Regardless, an upbeat figure here will likely be well received - Germany remains the economic powerhouse of the Eurozone, so continued growth here is vital if the ECB is to start normalising monetary policy.
Keeping with the Euro, Mario Draghi addresses the European Parliament’s Economic and Monetary Affairs committee at 2pm BST, where he will present the central bank’s perspective on economic and monetary developments. The key point to watch for here will be any clues over the timing of wrapping up the ECB’s bond buying scheme - we had seen suggestions that this could be concluded this year, although economic data has started to disappoint on occasion. Any suggestion that the QE programme will continue into 2019 will likely prove negative for the Euro.

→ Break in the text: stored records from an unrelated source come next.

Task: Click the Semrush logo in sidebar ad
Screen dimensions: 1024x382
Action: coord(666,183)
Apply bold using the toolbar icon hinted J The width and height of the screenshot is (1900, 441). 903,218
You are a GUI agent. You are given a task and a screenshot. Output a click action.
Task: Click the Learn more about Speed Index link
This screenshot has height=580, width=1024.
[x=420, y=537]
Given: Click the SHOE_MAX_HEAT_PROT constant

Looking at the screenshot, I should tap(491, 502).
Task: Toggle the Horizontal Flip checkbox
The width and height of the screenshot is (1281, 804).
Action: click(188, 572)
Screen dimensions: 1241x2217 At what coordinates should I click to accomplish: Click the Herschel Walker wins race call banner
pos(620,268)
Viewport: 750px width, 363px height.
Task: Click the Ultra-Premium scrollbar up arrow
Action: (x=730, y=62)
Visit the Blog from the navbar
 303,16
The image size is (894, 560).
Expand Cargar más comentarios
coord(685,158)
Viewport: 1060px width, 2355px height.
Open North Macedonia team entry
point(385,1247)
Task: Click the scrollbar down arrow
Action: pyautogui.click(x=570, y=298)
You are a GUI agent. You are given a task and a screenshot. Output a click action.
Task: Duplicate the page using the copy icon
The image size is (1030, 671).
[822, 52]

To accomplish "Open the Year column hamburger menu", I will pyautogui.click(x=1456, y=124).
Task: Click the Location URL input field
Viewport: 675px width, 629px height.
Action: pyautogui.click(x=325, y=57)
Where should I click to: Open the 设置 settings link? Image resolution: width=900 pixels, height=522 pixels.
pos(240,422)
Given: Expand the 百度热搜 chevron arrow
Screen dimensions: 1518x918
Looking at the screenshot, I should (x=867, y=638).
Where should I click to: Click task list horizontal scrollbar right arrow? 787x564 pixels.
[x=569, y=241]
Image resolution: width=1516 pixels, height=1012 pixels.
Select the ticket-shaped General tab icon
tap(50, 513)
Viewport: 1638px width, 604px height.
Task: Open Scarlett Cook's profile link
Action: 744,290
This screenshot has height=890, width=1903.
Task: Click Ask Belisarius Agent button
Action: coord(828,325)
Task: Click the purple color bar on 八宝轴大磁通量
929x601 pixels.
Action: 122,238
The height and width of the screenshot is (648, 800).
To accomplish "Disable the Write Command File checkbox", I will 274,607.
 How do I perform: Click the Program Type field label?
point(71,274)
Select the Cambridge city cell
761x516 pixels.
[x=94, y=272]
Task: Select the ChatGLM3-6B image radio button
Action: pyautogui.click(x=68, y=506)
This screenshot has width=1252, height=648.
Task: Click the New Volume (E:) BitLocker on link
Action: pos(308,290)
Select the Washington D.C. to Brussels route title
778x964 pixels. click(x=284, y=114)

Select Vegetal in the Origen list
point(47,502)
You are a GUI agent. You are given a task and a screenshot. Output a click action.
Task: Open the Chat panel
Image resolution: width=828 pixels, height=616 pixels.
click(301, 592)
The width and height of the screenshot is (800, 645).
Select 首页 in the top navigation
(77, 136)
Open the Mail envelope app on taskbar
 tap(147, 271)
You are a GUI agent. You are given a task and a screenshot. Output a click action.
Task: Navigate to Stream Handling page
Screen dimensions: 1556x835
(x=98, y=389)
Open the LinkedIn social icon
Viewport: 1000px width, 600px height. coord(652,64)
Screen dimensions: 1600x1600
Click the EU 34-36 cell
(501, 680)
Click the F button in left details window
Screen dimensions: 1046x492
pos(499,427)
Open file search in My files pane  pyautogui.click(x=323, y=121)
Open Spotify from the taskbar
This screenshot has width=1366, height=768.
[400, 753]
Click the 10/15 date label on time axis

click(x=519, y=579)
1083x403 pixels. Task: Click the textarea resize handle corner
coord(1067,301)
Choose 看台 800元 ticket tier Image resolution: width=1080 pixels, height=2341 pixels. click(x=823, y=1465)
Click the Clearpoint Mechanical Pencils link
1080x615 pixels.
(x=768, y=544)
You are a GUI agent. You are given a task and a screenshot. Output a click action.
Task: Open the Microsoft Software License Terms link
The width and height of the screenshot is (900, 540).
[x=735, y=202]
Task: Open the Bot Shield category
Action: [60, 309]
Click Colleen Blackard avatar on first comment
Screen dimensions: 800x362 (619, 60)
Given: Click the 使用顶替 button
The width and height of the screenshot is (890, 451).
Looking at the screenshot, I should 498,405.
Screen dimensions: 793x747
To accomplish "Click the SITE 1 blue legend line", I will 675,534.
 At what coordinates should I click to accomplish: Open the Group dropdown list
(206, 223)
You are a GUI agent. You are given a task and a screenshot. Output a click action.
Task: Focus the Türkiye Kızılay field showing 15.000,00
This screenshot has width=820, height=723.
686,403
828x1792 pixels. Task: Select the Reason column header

8pm BST sees the latest US consumer credit reading and any slowdown here could be reflective of waning confidence in the economic outlook. Expectations are for a meaningful rebound from the April figure, but failure to deliver here could once again pose questions over whether the Federal Reserve can manage two more rate hikes this year without damaging growth.
The pair is trading at levels not seen since mid-June, fuelled by optimism of a Bank of England rate hike and that consensus position over Brexit. However, the remaining European Union member states still need to ratify the proposals - gains could well prove short lived.
We’ve seen two and a half cents added to the pair since the end of last month as opinions strengthen over the concluding of the ECB’s bond buying package. Mario Draghi’s words today will be closely watched in this regard as any note of caution could initiate a reversal.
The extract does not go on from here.